#### [INSTRUCTIONS FOR THE TASK]
The answer should be an exact copy of the lines from the line with "Click the Mono audio row" through the last line of the entries, and no other lines.

[Stored data]

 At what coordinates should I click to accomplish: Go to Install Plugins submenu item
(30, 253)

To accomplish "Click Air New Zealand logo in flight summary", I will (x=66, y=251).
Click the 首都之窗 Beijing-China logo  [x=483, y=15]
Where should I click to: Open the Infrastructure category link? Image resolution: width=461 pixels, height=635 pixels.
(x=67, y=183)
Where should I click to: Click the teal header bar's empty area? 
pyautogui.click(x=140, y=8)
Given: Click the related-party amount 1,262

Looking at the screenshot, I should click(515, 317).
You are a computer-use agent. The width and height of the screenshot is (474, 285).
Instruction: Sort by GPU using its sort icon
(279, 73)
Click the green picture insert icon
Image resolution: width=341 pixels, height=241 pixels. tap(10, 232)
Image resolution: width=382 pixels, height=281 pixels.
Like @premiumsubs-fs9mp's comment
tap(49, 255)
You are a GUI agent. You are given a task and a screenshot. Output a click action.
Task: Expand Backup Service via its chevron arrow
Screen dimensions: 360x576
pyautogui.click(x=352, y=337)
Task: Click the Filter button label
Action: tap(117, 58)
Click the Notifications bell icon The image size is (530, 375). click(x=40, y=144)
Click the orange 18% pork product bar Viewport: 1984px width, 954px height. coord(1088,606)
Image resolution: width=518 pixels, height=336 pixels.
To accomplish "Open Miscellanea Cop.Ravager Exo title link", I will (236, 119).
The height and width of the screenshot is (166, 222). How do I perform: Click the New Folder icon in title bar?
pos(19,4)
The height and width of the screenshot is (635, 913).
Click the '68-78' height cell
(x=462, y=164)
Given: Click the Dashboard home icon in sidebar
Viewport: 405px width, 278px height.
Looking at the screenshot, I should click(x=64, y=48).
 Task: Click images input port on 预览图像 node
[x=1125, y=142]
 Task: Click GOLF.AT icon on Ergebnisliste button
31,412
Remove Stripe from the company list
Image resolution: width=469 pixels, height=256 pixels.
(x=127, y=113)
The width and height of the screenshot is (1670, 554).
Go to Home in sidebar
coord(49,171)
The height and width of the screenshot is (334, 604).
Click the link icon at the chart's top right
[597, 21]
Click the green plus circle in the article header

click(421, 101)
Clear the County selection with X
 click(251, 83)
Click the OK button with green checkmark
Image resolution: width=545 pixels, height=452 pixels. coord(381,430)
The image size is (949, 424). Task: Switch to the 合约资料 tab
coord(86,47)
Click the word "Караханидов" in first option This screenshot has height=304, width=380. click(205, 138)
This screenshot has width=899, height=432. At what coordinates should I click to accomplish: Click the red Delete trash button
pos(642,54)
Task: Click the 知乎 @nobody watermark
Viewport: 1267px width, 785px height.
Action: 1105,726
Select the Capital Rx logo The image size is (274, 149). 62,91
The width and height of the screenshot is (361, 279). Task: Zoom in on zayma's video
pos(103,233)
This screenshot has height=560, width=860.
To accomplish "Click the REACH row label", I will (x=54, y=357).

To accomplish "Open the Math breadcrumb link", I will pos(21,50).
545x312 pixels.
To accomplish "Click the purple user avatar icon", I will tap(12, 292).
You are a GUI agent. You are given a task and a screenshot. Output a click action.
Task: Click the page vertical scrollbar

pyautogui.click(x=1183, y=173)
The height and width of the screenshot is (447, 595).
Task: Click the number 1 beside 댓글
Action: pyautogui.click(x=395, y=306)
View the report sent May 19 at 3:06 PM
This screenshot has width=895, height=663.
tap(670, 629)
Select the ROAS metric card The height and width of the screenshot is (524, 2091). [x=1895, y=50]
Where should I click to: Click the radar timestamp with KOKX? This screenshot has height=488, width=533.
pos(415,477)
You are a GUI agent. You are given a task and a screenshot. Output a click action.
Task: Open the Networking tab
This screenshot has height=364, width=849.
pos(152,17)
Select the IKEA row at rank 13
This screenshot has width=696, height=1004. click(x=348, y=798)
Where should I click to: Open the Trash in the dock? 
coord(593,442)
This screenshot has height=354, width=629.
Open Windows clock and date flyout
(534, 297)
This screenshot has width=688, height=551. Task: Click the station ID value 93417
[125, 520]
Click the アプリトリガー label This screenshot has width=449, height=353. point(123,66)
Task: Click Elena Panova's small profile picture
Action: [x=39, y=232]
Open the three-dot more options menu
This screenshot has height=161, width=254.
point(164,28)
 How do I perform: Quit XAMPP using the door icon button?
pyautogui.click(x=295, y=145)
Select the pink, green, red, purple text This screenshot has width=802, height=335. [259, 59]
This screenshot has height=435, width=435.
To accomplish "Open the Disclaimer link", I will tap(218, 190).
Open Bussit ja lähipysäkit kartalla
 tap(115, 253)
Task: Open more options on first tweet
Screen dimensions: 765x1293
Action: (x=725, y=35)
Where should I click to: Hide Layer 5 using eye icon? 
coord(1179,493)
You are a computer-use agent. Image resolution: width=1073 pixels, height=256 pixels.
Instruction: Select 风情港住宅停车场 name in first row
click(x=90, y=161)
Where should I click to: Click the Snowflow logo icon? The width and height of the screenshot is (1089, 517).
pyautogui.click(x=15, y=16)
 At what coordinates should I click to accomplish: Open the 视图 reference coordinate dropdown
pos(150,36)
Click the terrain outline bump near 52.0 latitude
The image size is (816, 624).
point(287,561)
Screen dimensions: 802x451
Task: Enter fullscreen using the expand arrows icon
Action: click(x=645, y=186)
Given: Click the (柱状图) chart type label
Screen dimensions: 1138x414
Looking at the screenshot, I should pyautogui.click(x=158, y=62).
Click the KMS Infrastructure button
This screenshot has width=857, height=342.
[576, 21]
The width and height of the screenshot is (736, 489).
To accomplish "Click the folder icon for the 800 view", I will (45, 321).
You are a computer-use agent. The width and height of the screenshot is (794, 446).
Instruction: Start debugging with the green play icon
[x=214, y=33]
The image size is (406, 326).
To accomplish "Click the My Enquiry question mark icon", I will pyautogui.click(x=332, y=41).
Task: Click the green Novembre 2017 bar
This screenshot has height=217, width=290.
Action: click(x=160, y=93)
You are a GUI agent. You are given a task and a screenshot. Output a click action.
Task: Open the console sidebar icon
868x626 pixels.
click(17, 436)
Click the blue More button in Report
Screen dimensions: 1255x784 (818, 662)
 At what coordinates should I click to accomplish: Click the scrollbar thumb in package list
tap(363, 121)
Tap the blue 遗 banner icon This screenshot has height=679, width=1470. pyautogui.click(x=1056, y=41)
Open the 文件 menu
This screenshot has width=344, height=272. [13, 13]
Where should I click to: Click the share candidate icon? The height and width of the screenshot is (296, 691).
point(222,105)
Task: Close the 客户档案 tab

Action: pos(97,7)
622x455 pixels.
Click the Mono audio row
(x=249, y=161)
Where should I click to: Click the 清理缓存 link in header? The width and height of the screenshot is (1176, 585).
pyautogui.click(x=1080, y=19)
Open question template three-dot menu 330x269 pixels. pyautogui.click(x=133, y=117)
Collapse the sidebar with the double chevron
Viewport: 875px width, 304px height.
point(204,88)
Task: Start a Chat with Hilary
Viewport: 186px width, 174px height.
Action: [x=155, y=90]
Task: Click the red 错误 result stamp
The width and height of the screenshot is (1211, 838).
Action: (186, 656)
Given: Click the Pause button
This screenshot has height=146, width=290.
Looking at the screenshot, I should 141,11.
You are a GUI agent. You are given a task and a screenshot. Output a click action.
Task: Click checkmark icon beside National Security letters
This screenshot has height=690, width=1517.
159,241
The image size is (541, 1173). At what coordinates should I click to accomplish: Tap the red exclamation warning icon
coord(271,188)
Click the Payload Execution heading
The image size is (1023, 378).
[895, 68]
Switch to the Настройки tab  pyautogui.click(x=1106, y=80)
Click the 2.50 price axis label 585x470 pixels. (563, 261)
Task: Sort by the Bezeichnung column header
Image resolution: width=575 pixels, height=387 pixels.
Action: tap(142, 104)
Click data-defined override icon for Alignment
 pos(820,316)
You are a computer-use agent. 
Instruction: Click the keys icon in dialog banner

#### [WRITTEN ANSWER]
Click the Mono audio row
(x=249, y=161)
Where should I click to: Click the 清理缓存 link in header? The width and height of the screenshot is (1176, 585).
pyautogui.click(x=1080, y=19)
Open question template three-dot menu 330x269 pixels. pyautogui.click(x=133, y=117)
Collapse the sidebar with the double chevron
Viewport: 875px width, 304px height.
point(204,88)
Task: Start a Chat with Hilary
Viewport: 186px width, 174px height.
Action: [x=155, y=90]
Task: Click the red 错误 result stamp
The width and height of the screenshot is (1211, 838).
Action: (186, 656)
Given: Click the Pause button
This screenshot has height=146, width=290.
Looking at the screenshot, I should 141,11.
You are a GUI agent. You are given a task and a screenshot. Output a click action.
Task: Click checkmark icon beside National Security letters
This screenshot has height=690, width=1517.
159,241
The image size is (541, 1173). At what coordinates should I click to accomplish: Tap the red exclamation warning icon
coord(271,188)
Click the Payload Execution heading
The image size is (1023, 378).
[895, 68]
Switch to the Настройки tab  pyautogui.click(x=1106, y=80)
Click the 2.50 price axis label 585x470 pixels. (563, 261)
Task: Sort by the Bezeichnung column header
Image resolution: width=575 pixels, height=387 pixels.
Action: tap(142, 104)
Click data-defined override icon for Alignment
 pos(820,316)
You are a computer-use agent. 
Instruction: Click the keys icon in dialog banner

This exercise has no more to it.